(DATASET ENTRIES):
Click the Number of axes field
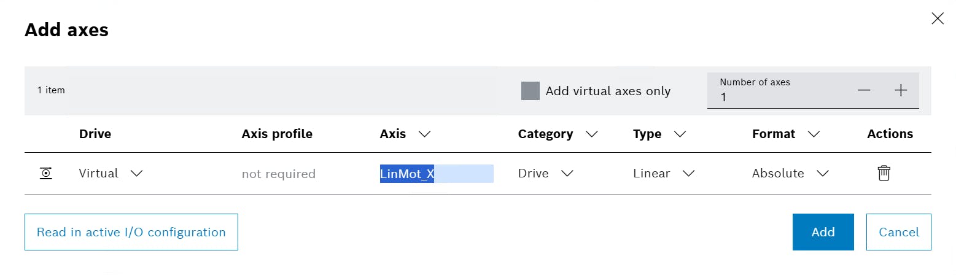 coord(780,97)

* * *

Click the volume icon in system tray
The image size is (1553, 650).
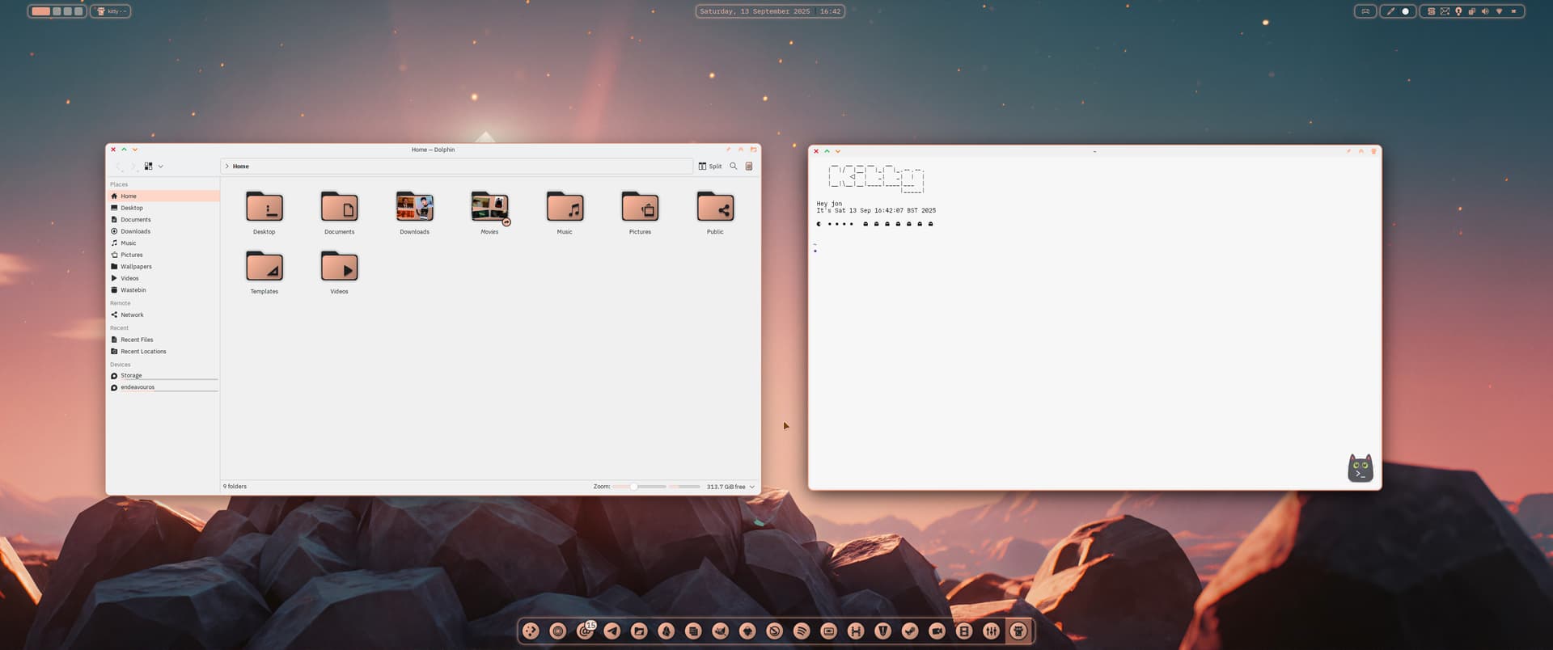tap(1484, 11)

(TASK GOAL):
Reproduce the listing starting at the line containing "Click the volume icon in system tray" and ending at the line containing "tap(1484, 11)", with both of those lines included, and leave the pictures out.

(FINAL ANSWER):
Click the volume icon in system tray
The image size is (1553, 650).
tap(1484, 11)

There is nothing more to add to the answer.